Côté chiffres, on avance que le taux de croissance et celui de l'investissement atteindront respectivement 8% et 27% en 2019. Pour ce qui est des indicateurs du développement humain, le revenu annuel par habitant passera à 11.000 dinars, le taux de chômage baissera à 9,5%, le taux de la couverture sociale sera porté à 95%, le salaire minimum augmentera de 50% et 30.000 nouveaux logements sociaux seront construits...
Dans cette surenchère d'effets d'annonces et de promesses n'engagent que ceux qui y croient, il serait dfficile de faire mieux.
Démesure et surréalisme
Pour mettre en œuvre le programme annoncé, le parti membre de la «troïka» se fixe des objectifs qui ont élevé la barre très haut: modernisation de l'administration et décentralisation du pouvoir, dynamisation de l'investissement, développement des zones défavorisées, optimisation de la gestion du capital humain, répartition équitable de la richesse, rétablissement de la confiance des acteurs économiques et renforcement de la crédibilité des finances publiques.

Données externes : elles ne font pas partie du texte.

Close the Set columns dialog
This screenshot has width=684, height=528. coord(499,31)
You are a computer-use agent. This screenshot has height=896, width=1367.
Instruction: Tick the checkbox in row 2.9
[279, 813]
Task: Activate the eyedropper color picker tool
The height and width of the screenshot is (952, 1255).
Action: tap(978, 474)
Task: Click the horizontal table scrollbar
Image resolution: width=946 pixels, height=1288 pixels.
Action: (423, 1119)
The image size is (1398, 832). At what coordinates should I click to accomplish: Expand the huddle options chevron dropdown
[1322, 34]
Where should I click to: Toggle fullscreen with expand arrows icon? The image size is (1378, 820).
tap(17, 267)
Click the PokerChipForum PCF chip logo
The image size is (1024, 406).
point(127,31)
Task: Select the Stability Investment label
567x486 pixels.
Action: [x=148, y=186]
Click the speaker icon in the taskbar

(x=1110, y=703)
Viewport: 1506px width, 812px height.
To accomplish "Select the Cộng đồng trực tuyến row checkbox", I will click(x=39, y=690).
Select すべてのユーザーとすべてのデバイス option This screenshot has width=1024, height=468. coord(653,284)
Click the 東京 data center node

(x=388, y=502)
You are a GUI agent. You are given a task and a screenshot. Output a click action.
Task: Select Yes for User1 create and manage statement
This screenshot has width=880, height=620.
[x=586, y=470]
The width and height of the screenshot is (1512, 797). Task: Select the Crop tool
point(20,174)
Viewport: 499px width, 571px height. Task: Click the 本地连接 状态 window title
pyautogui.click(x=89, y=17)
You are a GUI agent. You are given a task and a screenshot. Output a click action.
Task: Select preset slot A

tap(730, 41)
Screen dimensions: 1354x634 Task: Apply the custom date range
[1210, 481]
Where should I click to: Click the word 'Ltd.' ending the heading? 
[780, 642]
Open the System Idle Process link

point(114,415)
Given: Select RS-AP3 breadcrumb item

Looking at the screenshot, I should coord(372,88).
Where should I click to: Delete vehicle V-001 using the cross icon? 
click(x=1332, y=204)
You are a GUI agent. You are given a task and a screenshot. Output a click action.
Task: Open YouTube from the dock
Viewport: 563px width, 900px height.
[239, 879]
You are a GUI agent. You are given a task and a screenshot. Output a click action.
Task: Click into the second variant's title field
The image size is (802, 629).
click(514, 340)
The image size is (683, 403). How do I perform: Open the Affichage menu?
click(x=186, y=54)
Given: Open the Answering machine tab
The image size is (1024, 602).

Au menu, Ettakatol propose la création d'une instance gouvernementale, normalement «indépendante», qui sera chargée de l'élaboration des prévisions budgétaires et de la publication d'études, d'analyses et d'évaluations des politiques financières de l'Etat, la mise en place d'un pôle bancaire public pour l'investissement, la modernisation et la standardisation du système hypothécaire par le biais d'une refonte obligatoire du cadre légal touchant aux garanties bancaires et de la loi sur la faillite, l'élaboration d'une nouvelle carte pour les zones industrielles et la mise en place d'une institution constitutionnelle pour le développement durable.
Par ailleurs et au niveau du développement, Ettakatol envisage aussi la création d'une institution constitutionnelle dont la mission sera la réflexion sur les questions de l'environnement, l'agriculture, le tourisme, l'énergie et le secteur des services.
L'analyse globale des différents volets du programme économique du parti montre que ses axes généraux ne sont pas articulés en raison de l'absence du chiffrage des objectifs qui paraissent généralistes, manquant de cohérence dans l'ensemble et ne permettant en aucun cas l'évaluation des écarts entre prévisions et réalisations.
Les concepteurs du programme, qui ressemble beaucoup plus à un guide de bonne conduite économique et social au format galvaudé, n'ont cessé de scander la «réussite» d'Ettakatol au niveau de la gouvernance du pays durant la période du règne de la «troïka» pour dire qu'il dispose de tous les atouts et les chances pour réussir encore une nouvelle fois s'il sera réélu aux élections. Ce qui est pour le moins très discutable...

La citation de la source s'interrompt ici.